Animal models are commonly used to analyze the mechanism of carcinogenesis as well as the development and screening of potent drugs. Here the transgenic strain FVB/N-Tg(MMTV-PyVT)634Mul/J (also known as PyVT) was used as a model system for measuring tumor burden, drug sensitivity, and metastasis of mammary carcinomas. Loss of gap junctional intercellular communication and the down regulation of connexin expression are characteristic of neoplastic cells.

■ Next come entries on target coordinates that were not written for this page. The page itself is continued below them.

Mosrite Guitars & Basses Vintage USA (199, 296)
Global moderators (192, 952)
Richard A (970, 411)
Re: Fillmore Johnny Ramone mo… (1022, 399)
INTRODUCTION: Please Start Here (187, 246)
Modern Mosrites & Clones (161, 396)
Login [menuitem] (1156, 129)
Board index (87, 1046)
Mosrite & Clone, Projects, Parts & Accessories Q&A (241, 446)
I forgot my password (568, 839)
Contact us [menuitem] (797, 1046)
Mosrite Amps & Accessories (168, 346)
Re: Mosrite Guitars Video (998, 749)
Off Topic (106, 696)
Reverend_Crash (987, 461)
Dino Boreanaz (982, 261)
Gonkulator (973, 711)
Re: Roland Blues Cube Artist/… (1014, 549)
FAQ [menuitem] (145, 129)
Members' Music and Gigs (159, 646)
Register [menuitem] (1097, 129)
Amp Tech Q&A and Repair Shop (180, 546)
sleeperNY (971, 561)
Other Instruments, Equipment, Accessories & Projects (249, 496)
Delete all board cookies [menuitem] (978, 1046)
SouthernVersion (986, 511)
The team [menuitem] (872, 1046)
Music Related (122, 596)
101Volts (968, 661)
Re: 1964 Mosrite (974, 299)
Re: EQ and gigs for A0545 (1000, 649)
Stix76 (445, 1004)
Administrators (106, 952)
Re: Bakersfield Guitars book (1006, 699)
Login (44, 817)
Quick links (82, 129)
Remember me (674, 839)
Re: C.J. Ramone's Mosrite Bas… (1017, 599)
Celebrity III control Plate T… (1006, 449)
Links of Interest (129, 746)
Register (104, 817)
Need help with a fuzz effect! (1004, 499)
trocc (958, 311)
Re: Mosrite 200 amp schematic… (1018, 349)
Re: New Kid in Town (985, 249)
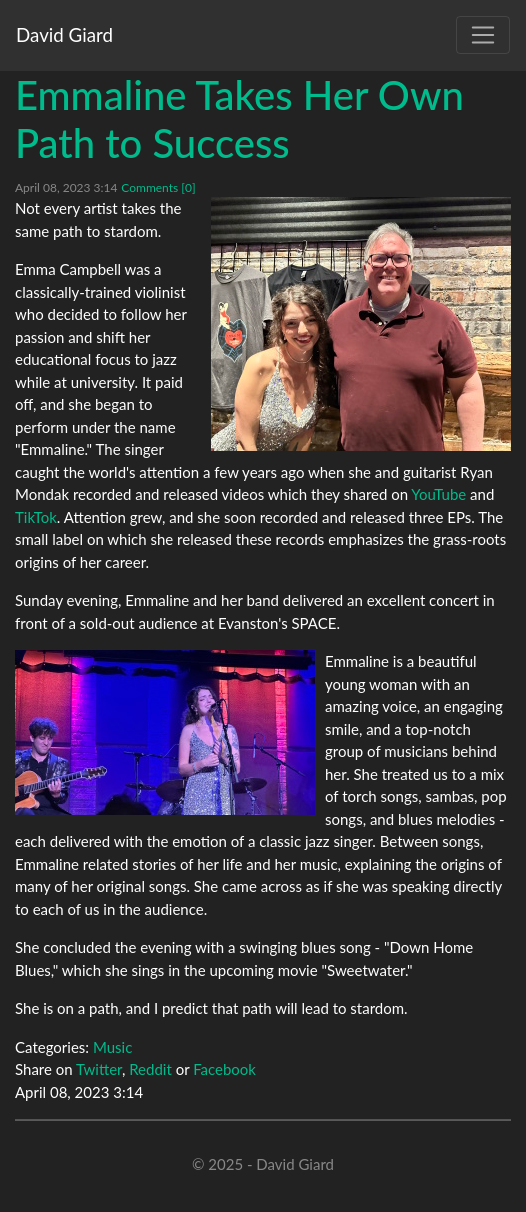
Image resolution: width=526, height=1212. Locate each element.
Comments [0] (158, 187)
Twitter (99, 1069)
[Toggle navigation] (483, 35)
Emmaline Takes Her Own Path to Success (239, 119)
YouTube (438, 494)
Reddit (150, 1069)
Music (112, 1047)
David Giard (64, 34)
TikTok (36, 517)
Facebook (224, 1069)
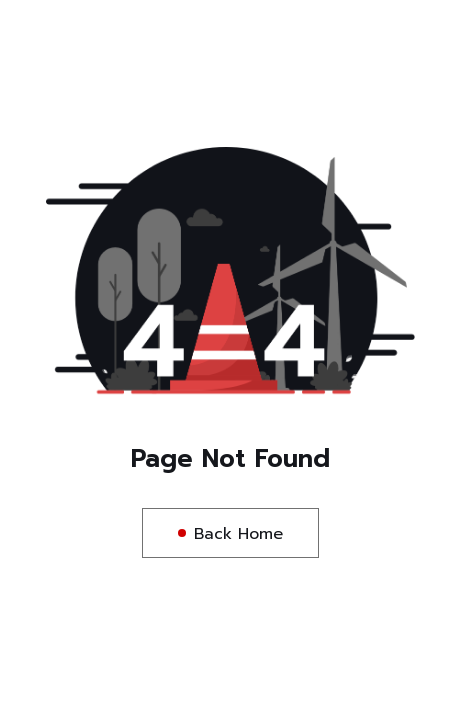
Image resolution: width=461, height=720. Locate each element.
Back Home (238, 534)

The substituted quinoline, 6-methoxy-8-[(3-aminopropyl)amino]-4-methyl-5-(3-trifluoromethyl-phenyloxy)quinolone (PQ1), has been shown to restore GJIC and increase connexin expression in breast cancer cell lines while not affecting normal mammary cells, suggesting that it may provide effective anticancer treatment with less detrimental effects. The PyVT spontaneous mammary tumor mouse model was used to determine the biological and histological effects of PQ1 on tumorigenesis and metastasis at three stages of development: Pretumor, early tumor and late tumor formation. Treatment with PQ1 at all three stages of development significantly reduced tumor growth. PQ1 treatment further increased Cx43 expression during pre- and early-tumor formation, while it prevented an increase in Cx46 expression during late stage tumor formation. This study shows that Cx43 expression and neoplastic cellular growth are inversely related, but that PQ1 can alter tumor growth through targeting gap junction proteins to prove clinical efficacy in the treatment of spontaneous mammary tumors. What's new? Cancer cells commonly turn off intercellular communication via gap junctions. Thus, targeting gap junctions may help focus cancer therapies on the disease cells only, without disturbing healthy cells. This study tested a compound, PQ1, that targets cancer cells by homing in on gap junctions and reactivating them. In a mouse mammary tumor model, the authors showed that treatment with PQ1 at any stage of development significantly reduced tumor growth.